Journal of Cancer Research and Clinical Oncology
|May 20, 2024
Summary
Researchers discovered two new bladder cancer subtypes. The gene SMAD6 was identified as a key factor influencing prognosis and promoting better outcomes by inhibiting cancer cell growth and migration.
Area of Science:
- Oncology
- Molecular Biology
- Bioinformatics
Background:
- Bladder cancer (BCa) is a prevalent malignancy with high recurrence rates.

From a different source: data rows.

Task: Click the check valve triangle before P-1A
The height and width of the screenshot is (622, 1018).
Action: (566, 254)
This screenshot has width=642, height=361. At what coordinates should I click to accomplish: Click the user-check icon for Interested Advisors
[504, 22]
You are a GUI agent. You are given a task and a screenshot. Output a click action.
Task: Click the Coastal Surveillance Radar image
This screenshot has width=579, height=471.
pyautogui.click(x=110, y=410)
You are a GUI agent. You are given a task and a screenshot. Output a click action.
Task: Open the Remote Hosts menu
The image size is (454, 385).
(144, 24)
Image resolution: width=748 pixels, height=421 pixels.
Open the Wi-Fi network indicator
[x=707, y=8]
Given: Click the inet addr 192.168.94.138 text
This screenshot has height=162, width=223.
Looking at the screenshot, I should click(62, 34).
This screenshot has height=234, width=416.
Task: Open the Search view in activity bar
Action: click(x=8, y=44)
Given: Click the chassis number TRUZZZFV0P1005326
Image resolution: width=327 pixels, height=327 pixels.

- Standard treatments like surgery have limited impact on patient prognosis.
- Novel therapeutic targets are needed for improved BCa treatment.
Purpose of the Study:
- To predict prognosis and identify therapeutic targets for bladder cancer.
- To uncover novel subtypes of bladder cancer based on molecular characteristics.
- To investigate the role of the TGF-β signaling pathway in bladder cancer.
Main Methods:
- Unsupervised clustering of TCGA-BLCA samples based on TGF-β pathway genes.
- Machine learning classifiers to identify key genes.
- Single-cell transcriptome analysis and in vitro assays.
- Analysis of SMAD6 and immune checkpoint gene interactions.
Main Results:
- Identified two distinct bladder cancer subtypes (C1 and C2) with differing biological characteristics.
- C1 subtype shows worse prognosis, lower drug sensitivity, and a 'colder' immune microenvironment.
- SMAD6 identified as a crucial gene; its inhibition of proliferation and migration promotes better BCa patient prognosis.
Conclusions:
- The study reveals two novel subtypes of bladder cancer.
- SMAD6 is identified as a promising therapeutic target for bladder cancer treatment.